Nathanson Carl-Michael, Wassélius Johan, Wallin Hanna, Abrahamson Magnus
Department of Clinical Chemistry, Institute of Laboratory Medicine, and Department of Ophtalmology, University of Lund, University Hospital, Lund, Sweden.
Eur J Biochem. 2002 Nov;269(22):5502-11. doi: 10.1046/j.1432-1033.2002.03252.x.

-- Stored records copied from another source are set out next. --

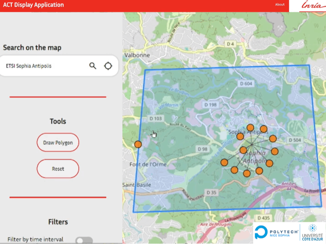Image resolution: width=326 pixels, height=244 pixels.
Task: Select the orange marker on polygon's left edge
Action: [x=138, y=144]
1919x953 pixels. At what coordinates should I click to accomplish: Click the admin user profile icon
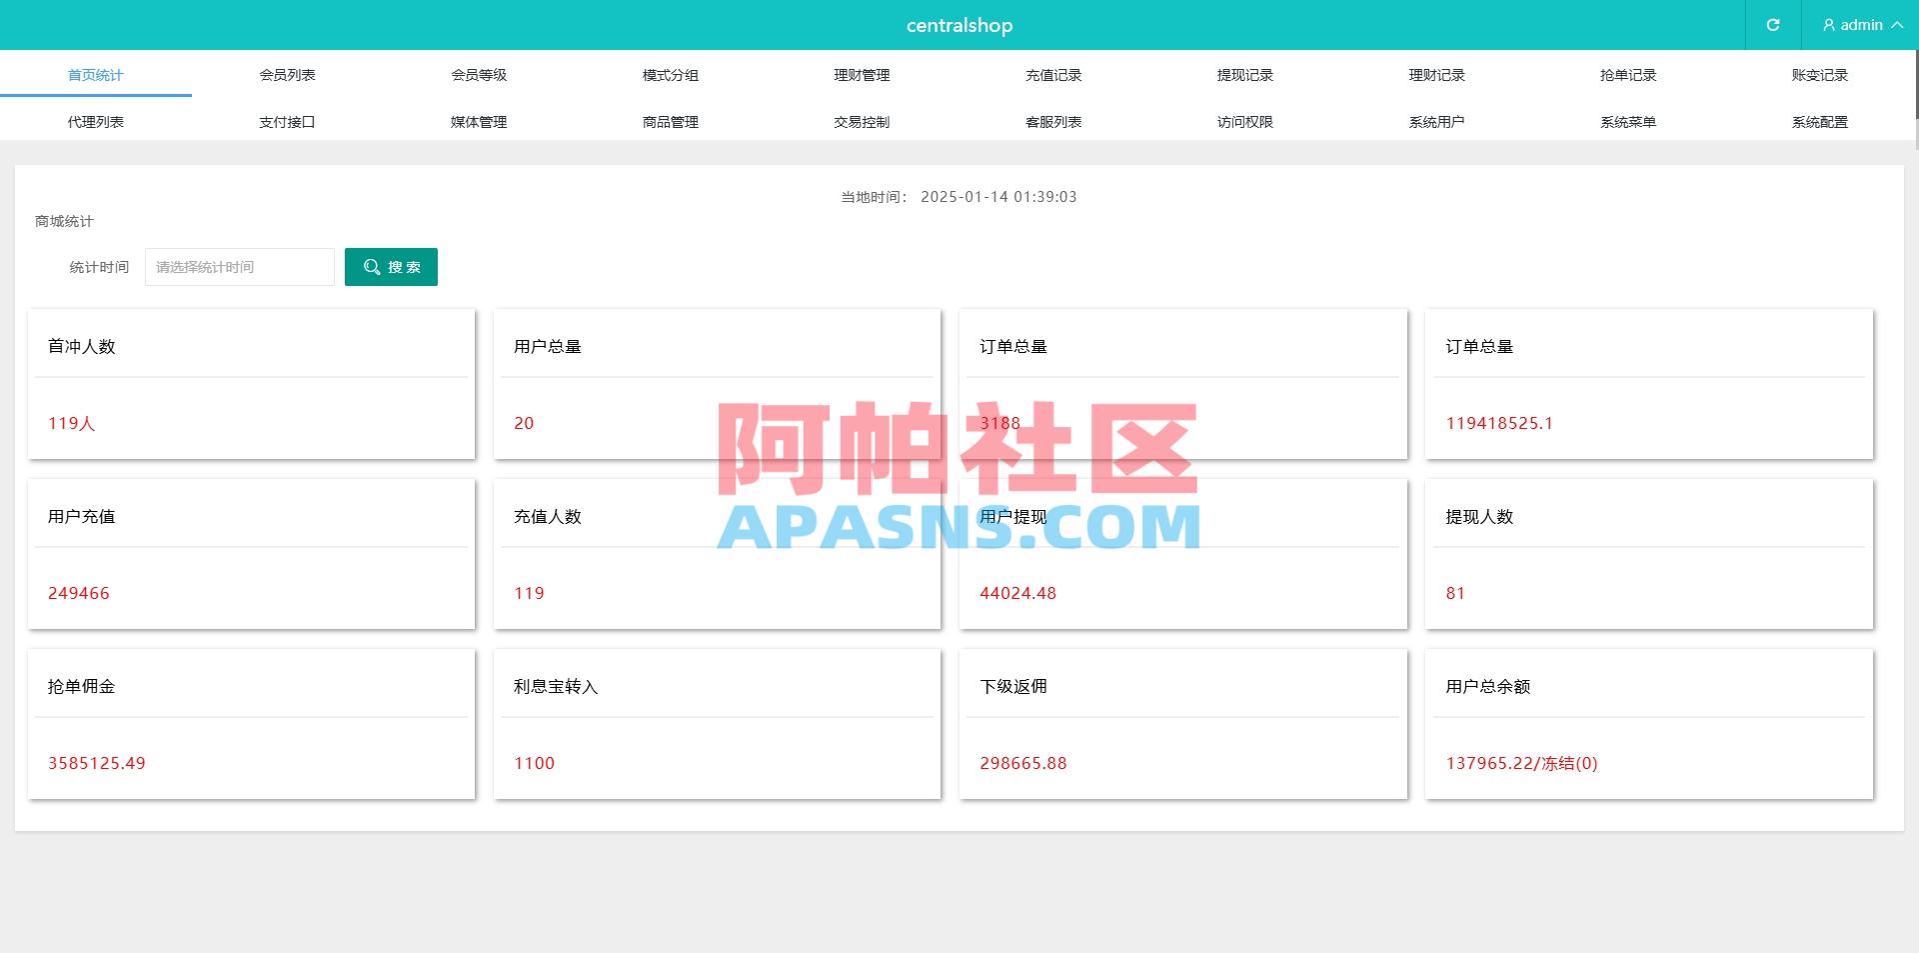(x=1829, y=25)
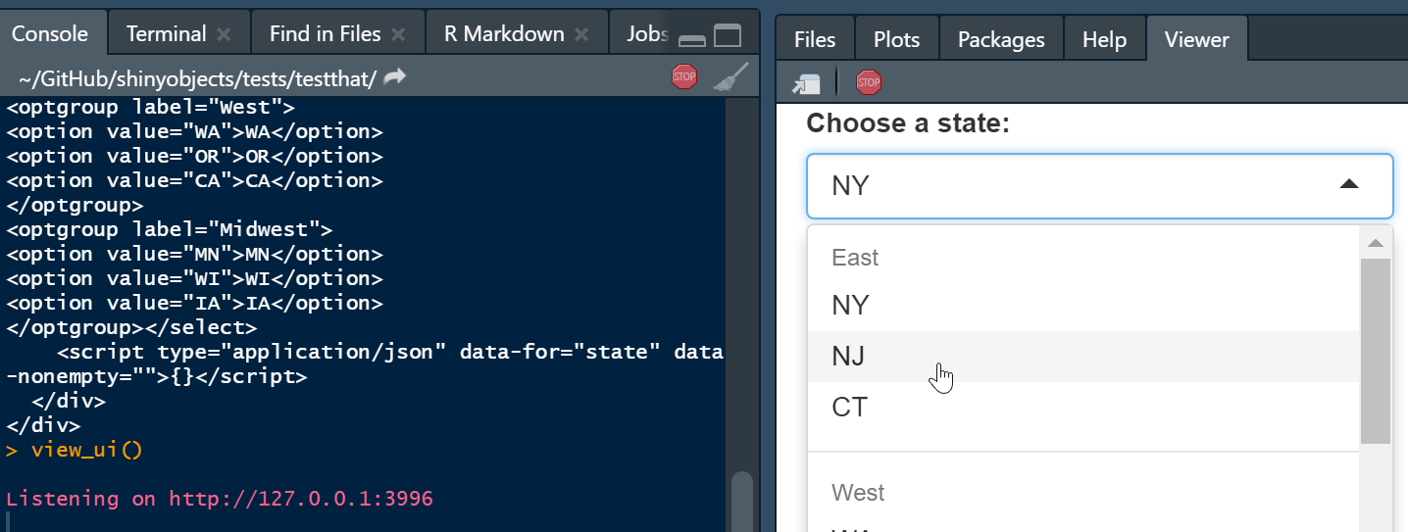
Task: Pick the NY option in dropdown list
Action: coord(850,306)
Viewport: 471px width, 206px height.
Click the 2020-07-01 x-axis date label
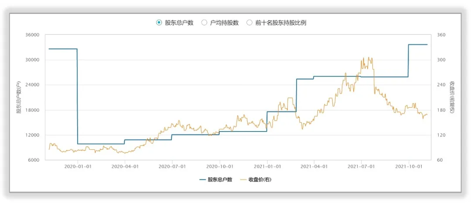172,166
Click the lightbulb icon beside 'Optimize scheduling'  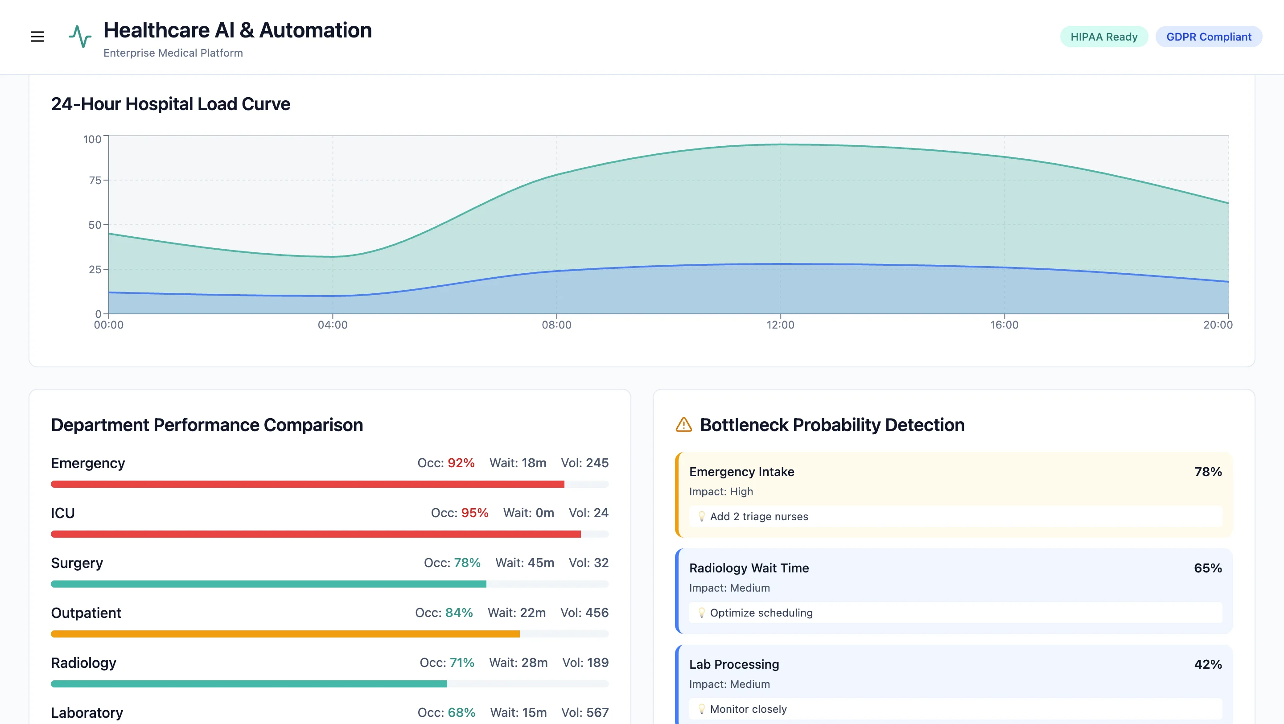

Cystatin F is a cysteine peptidase inhibitor recently discovered in haematopoietic cells by cDNA cloning. To further investigate the expression, distribution and properties of the native human inhibitor the promyeloid cell line U937 has been studied. The cells expressed relatively large quantities of cystatin F, which was found both secreted and intracellularly. The intracellular levels were unusually high for a secreted cystatin ( approximately 25% of the cystatin F in 2- or 4-day culture medium). By contrast, U937 cells contained only 3-4% of the related inhibitor, cystatin C. Cystatin F purified from lysates of U937 cells showed three major forms carrying two, one or no carbohydrate chains. Immunocytochemistry demonstrated a marked cytoplasmic cystatin F staining in a granular pattern. Double staining with a marker for endoplasmic reticulum revealed no colocalization for cystatin F. Analysis of the promoter region of the cystatin F gene (CST7) showed that it, like that of the cystatin C gene (CST3), is devoid of typical TATA- and CAAT-box elements. In contrast to the cystatin C promoter, it does not contain multiple Sp1 binding sites, but has a unique site for C/EBPalpha, possibly explaining the restricted expression of the cystatin F gene. Cells stimulated with all-trans retinoic acid to differentiate them towards a granulocytic pathway, showed a strong ( approximately 18-fold) down-regulation of intracellular cystatin F and almost abolished secreted levels of the inhibitor. Stimulation with tetradecanoyl phorbol acetate, causing monocytic differentiation, also resulted in down-regulation (two fold to threefold) of cystatin F expression, whereas the cystatin C expression was essentially unaltered in both experiments. The results suggest that cystatin F as an intracellular cysteine peptidase inhibitor with readily regulated expression, may be a candidate to control the cysteine peptidase activity known to be essential for antigen presentation in different blood cell lineages.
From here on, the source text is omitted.